Or is it finite?
The short answer is yes and no. From the very early beginnings when the four forces converged to create the earth and the first stirrings of life wrestled with survival in the primordial soup, life has continuously evolved into a fascinating gallery of species. It is a continuum of discontinuous gatherings of life forms. Most fail to survive and display their remains as fossils, carbon-dated in time. There are estimates of 1.5 billion species having perished at the rate of 3 an hour. So, since the beginning of earth time around 3.9 billion years ago the planet has played host to life. If the unmoving mover – time – elects to push life forward from the pool of mucous to it’s ultimate achievement the human kind then the word infinite fits.
But then each individual life is finite also. No traces are left over time except artifacts and skeletal remains that lift the pointed finger to the past. You might just about now ask the question, what has this to do with medicine/medical care? Patience dear reader, for it does.
You might be hanging on tightly to the finely braided rope of hope of immortality watching it fray against the sharp edged precipice of reality. You watch the dark abyss of reality staring back from the depths and the roots of the tree where your rope is anchored loosening its grip on the earth. Immortality is not a human event. So those tyrants and sociopaths of society better heed to the mortality of life. Doing harm to others in hopes of being immortal is fraught with ignorance. One-day time will extract its pound of flesh. You see, the two soft, slippery, delicate spaghetti like strands intertwined into a double helix called DNA has it’s life’s limit built within.
Leonard Hayflick in 1968 discovered that cells divide for a finite period of time and then die. This limit in humans is about 50 +/- 10. The limit is based on the tail end of the chromosome called Telomere. This tail can be imagined to have indented pieces attached end on end. So if the cell has 50 pieces, then for each division the cell loses a piece until all are gone and then the cell dies. There are also other factors including the Free Radical damage (nascent oxygen radicals liberated by the cells-as a consequence of injury or infection- causing damage to the mitochondria the energy producing factory within the cell) that may hasten the cellular proliferation and thus diminish Telomere content. So, finite is written on the very sacred document of humanity called DNA. You are born and there written in your DNA script is roughly when you will be pushing daisies, give or take a few Telomeres. The only cells that do not subscribe to the Hayflick limit are the stem cells. These few stalwarts are hidden in niches difficult to find. However if DNA damage hits any of these cells to the tune of creating a malignancy then survival is short-circuited immensely.
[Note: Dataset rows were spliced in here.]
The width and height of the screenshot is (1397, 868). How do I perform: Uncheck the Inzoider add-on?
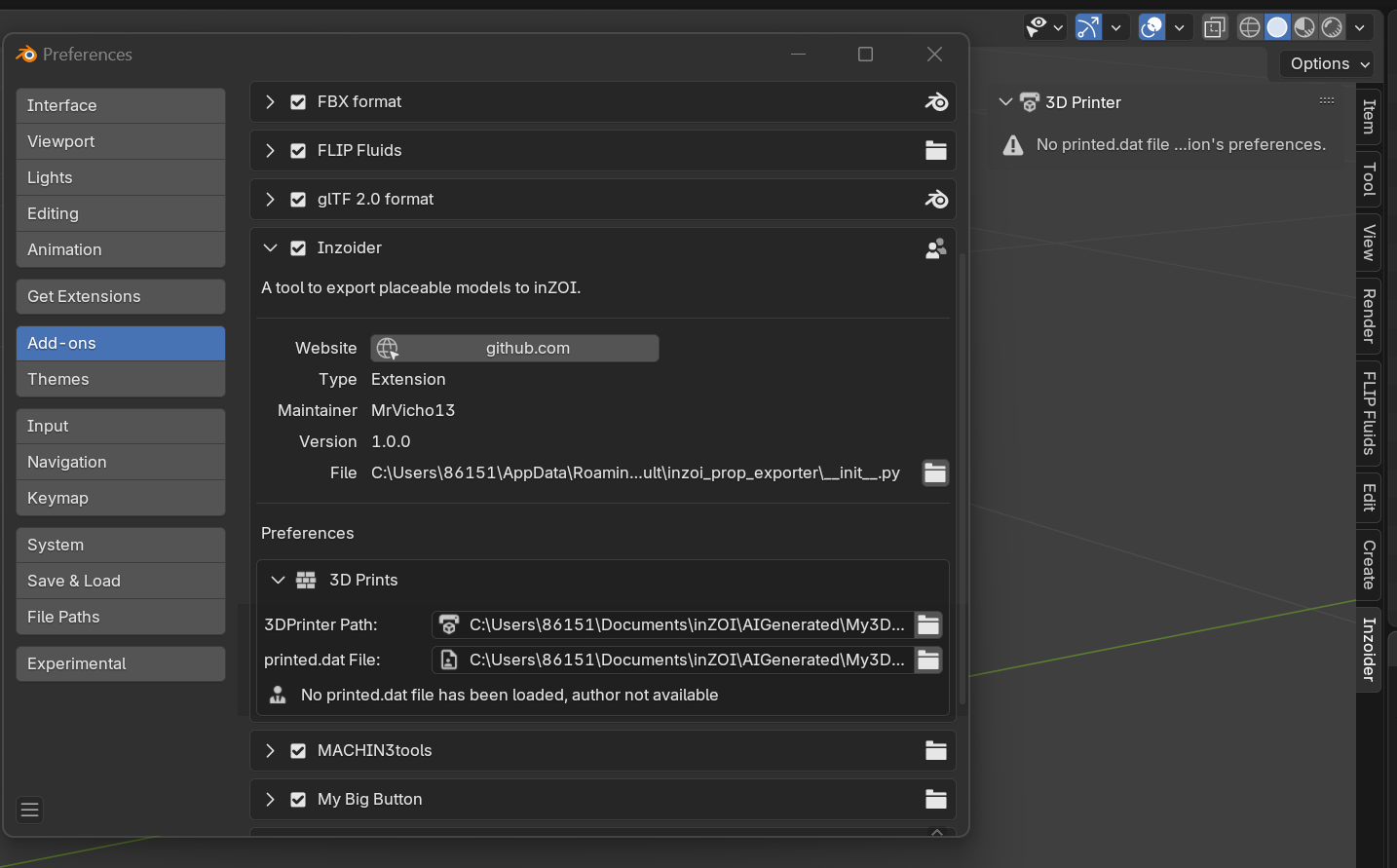298,248
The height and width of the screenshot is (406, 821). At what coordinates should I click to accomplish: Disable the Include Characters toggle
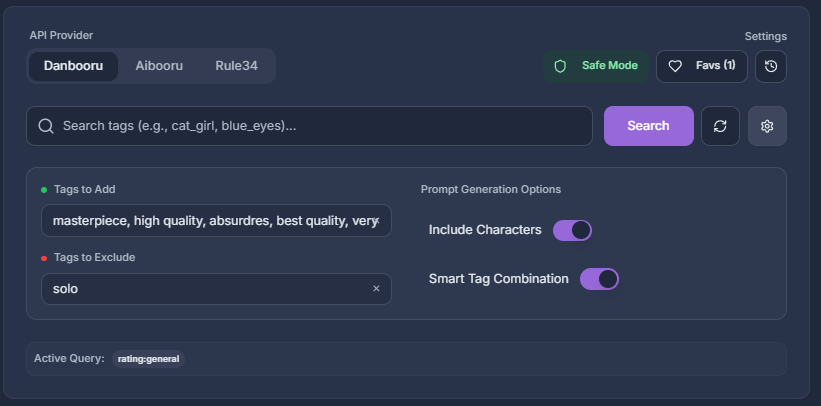click(x=572, y=230)
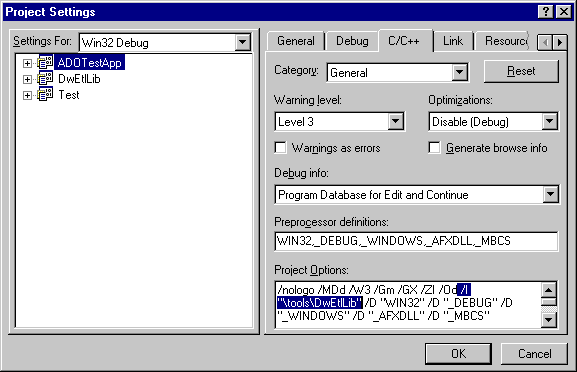Expand the Test tree node
Screen dimensions: 577x372
pos(27,95)
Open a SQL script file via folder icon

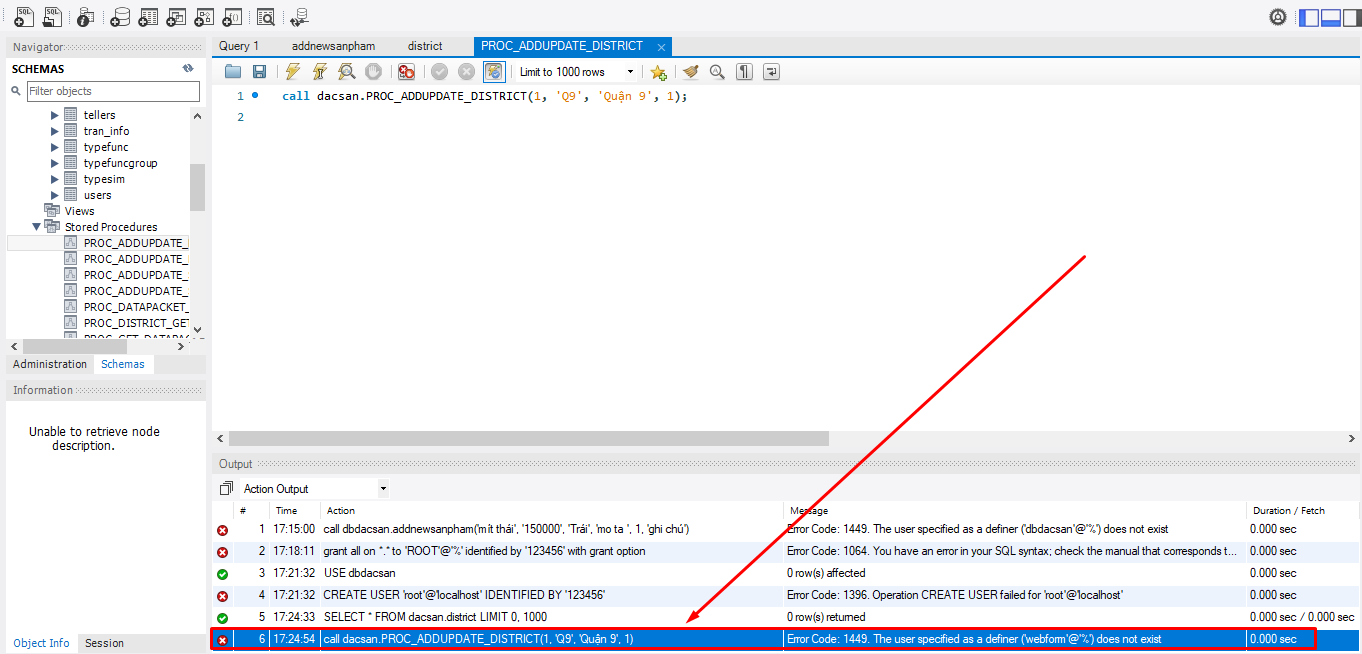233,72
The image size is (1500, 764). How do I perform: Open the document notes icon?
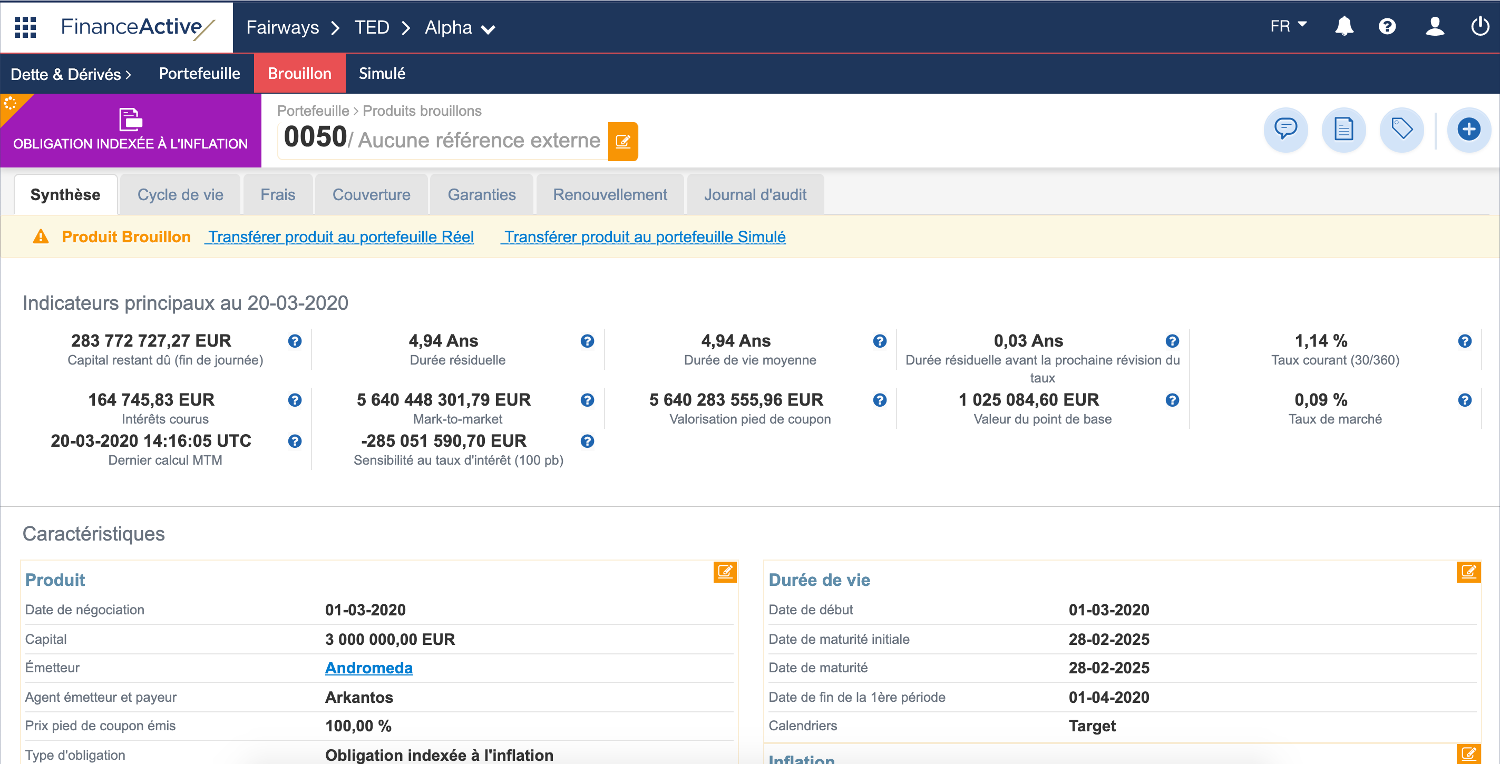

But within this interesting piece of spaghetti-like DNA are the remains of evolution. The DNA collects data as it comes in contact with various other species. Viruses are clever strategists; they unfold and insinuate their own material into ours for their own propagation. This transference leads to mechanistic changes in our DNA, which is then faced with the onslaught of improper gene regulation or improper protein production. Improper gene regulation can be the p53 gene mutation expression causing various cancers (Li-Fraumeni Syndrome) or in improper protein production as in ADA deficiency with immune modulatory dysfunction. One species is hitching a ride for its propagation to the detriment of its host, the latter suffers from the formers parasitic behavior. Not all genetic changes however are harmful though. Some actually are beneficial. For example the Sickle Cell Anemia gene mutation actually was a protection against malaria in the African Subcontinent. And some suspect that the Diabetes Mellitus gene gone awry may be a body’s defense against cold weather, whereby the sugar reduces the temperature for the water in the cells from crystallizing to prevent cellular damage or outright rupture in cold weather. Before you go telling people that remember we are not talking about the Type II, which occurs as a result of too many Twinkies.
This is how the infinite/finite life propagates. One life form domesticating the other for it’s own needs. Both, knowingly or unknowingly perpetuating each other’s survival. A breathtaking musical interlude, unfolding as the chorus merges with voices to create the symphonic masterpiece much like Beethoven’s 9th.